German investment company Dediq and SAP will form a separate financial services firm, which will be jointly owned by the two companies. The new firm is meant to take up its operations in the second half of 2021 and “fully focus on accelerated innovation in core FSI areas, such as commercial lending, retail banking, core insurance, as well as insurance finance and bank management” — with a significant investment in new cloud solutions.

While little detail is available at the moment, a few potential benefits for the financial services industry (FSI) are already visible.

Potential Benefits

  • The new entity “will get full autonomy to set its strategic direction,” but “it will, at the same time, be a strong member of the SAP family.” Thus, depending on the governance of the new firm, it could serve its customer base more nimbly.
  • A more exclusive focus on SAP’s financial services application portfolio — not on SAP’s entire software portfolio — could ensure laser focus on the needs of the financial services industry.
  • If the new entity moves beyond using the cloud as a way of effectively delivering its software — if it targets what some call a financial services cloud — the industry could get a new source of broad and flexible business capabilities.

But a few open questions remain.

Open Questions

  • What role will Dediq play now and later on?
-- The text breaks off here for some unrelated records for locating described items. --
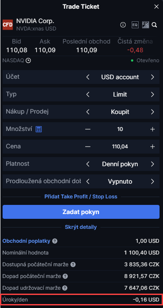Open the instrument search magnifier
163x308 pixels.
pos(154,25)
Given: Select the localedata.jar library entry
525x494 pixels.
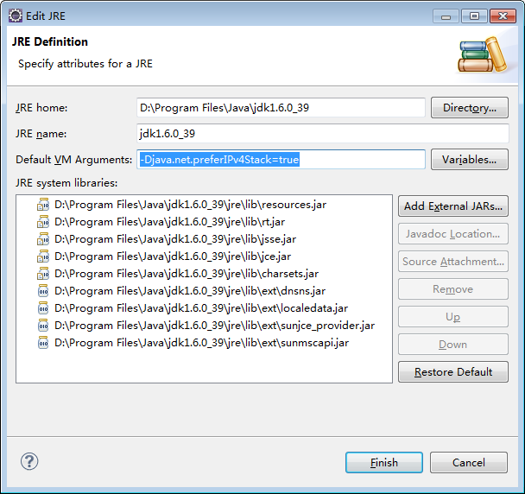Looking at the screenshot, I should 201,308.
Dediq describes its investment criteria on its website. Likely, Dediq determined that SAP’s FSI entity meets these criteria, otherwise this partnership would not have come into existence. Dediq also describes what it will bring to the table: Its expertise for “spin-offs from enterprises” can help establish the new firm. But what will Dediq’s role be later on? Will it be “entrepreneurial expertise,” “management capacity and capital,” or the “necessity of strategic realignment [that] offers potential for operational improvement?” It is Dediq’s role — and its existing expertise with financial service software and cloud-based solutions — that will determine the success of the new firm and the level of satisfaction of its customers. Dediq could also end up being just a source of capital and go-to-market resources.
  • Will the new firm merely become a platform to execute SAP’s already existing FSI plans and strategies? Or will it assume a new role: to provide a platform that banks and other financial institutions can use to quickly and flexibly support their business needs?

The answers to these questions will determine whether the benefits of this plan materialize.

Right now, there’s little detail available. More information is needed to assess to what extent this new direction will help financial services firms become more successful in the future — be it with their business goals in general, with increasing their transformation speed, or with making transformation initiatives more successful than in the past.